DATA FOR PROCESSING:
-*-
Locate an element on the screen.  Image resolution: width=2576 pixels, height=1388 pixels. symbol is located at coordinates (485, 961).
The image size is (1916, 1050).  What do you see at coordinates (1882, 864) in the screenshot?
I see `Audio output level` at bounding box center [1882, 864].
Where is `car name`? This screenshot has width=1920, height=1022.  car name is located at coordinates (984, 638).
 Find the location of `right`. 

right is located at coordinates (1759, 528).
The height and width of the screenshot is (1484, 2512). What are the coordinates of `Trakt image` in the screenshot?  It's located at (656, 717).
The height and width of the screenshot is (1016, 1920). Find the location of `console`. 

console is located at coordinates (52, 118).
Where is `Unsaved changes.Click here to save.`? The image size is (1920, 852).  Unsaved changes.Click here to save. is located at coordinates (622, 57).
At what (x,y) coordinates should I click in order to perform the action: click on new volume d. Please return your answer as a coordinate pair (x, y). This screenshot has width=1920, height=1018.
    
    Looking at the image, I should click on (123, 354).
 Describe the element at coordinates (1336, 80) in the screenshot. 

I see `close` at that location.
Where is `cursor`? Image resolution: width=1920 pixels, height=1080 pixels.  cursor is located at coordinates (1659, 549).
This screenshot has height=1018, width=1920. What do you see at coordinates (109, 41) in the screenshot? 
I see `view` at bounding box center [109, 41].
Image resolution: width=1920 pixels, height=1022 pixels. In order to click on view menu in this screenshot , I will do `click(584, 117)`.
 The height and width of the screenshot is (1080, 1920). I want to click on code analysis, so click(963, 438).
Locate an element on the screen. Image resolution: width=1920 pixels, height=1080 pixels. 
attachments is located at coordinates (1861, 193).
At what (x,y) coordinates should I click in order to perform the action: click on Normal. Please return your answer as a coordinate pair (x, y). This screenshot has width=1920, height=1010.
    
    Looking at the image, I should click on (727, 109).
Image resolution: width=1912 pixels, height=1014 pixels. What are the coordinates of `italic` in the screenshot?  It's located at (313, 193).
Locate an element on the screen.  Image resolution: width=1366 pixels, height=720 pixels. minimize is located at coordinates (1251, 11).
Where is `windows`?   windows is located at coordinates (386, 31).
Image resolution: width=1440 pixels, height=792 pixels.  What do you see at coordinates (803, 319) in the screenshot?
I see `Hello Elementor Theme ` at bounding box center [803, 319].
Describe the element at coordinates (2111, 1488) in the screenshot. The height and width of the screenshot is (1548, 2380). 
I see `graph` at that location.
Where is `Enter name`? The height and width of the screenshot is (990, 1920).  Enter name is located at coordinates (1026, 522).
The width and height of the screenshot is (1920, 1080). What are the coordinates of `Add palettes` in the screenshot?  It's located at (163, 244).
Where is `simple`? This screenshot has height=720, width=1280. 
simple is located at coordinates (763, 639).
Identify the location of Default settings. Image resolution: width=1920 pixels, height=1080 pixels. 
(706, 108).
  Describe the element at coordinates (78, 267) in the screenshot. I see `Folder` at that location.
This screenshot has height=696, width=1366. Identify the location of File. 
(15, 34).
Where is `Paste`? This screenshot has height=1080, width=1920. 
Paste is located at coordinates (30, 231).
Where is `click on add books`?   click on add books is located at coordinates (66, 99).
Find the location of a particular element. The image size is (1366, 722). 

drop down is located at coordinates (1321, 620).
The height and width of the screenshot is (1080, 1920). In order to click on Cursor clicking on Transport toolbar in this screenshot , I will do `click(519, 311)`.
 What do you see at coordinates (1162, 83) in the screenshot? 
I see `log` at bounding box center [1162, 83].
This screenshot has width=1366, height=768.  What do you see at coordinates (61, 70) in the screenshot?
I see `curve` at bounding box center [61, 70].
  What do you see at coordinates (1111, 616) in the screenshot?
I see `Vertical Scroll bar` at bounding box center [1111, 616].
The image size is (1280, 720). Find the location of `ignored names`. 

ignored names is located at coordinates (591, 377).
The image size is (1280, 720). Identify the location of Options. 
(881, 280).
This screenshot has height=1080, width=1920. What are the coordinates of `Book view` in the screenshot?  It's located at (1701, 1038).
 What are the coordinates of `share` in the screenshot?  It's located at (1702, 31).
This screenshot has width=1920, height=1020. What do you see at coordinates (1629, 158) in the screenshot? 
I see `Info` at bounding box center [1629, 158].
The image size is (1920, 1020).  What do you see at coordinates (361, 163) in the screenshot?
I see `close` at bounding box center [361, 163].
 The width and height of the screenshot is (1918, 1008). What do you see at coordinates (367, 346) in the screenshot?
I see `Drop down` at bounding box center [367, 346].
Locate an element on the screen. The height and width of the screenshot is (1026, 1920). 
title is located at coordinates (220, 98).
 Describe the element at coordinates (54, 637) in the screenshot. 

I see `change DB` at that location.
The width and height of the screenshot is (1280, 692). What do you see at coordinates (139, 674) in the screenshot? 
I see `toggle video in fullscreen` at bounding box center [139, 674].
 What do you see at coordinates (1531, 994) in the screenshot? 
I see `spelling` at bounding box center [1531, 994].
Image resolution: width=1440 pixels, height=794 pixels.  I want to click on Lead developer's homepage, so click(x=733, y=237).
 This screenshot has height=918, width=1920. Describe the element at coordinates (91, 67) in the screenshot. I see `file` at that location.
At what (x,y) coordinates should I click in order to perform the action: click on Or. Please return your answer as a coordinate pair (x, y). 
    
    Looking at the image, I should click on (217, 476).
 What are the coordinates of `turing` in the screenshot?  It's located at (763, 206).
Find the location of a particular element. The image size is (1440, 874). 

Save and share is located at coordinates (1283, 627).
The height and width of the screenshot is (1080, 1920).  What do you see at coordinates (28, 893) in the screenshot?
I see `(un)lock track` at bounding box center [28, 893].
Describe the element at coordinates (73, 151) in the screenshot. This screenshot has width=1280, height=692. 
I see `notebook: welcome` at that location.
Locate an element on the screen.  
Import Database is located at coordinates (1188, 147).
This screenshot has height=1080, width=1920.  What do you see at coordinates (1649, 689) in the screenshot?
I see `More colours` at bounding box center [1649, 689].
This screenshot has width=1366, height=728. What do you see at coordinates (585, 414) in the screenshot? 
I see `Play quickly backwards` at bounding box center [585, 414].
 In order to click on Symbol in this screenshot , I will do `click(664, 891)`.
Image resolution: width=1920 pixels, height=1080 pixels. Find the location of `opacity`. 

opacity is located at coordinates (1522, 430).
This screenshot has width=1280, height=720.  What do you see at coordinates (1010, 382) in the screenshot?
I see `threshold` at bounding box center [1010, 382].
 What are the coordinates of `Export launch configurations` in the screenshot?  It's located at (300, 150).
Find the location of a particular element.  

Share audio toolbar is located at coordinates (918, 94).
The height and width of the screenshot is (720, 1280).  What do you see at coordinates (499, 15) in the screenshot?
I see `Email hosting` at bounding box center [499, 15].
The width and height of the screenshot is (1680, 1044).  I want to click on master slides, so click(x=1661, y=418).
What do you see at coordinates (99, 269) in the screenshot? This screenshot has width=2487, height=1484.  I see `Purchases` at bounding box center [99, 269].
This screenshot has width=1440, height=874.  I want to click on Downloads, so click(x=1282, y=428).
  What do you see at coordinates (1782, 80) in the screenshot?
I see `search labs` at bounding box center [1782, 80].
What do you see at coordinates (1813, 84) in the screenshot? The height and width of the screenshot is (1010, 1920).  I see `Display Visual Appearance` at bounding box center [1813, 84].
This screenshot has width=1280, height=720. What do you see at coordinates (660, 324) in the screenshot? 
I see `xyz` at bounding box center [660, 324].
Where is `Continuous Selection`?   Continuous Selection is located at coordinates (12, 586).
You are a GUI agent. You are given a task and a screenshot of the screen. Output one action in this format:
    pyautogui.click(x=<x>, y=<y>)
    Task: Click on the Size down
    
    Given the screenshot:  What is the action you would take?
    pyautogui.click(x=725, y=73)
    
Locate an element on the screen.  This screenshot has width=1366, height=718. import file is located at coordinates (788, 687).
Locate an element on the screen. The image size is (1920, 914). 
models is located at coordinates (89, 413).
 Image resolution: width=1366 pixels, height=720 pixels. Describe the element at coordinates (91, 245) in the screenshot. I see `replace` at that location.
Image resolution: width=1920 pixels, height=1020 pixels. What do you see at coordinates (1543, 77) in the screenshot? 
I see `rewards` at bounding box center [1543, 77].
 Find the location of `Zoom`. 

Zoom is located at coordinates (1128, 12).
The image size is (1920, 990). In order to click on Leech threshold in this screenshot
-*-
Rewrite everything in the data from the line containing "The height and width of the screenshot is (1016, 1920)." down to the line containing "coordinates (622, 57).", both included, as a Markdown table with columns Row and Line, leaving out blank lines.

| Row | Line |
|---|---|
| 1 | The height and width of the screenshot is (1016, 1920). Find the location of `console`.  |
| 2 | console is located at coordinates (52, 118). |
| 3 | Where is `Unsaved changes.Click here to save.`? The image size is (1920, 852).  Unsaved changes.Click here to save. is located at coordinates (622, 57). |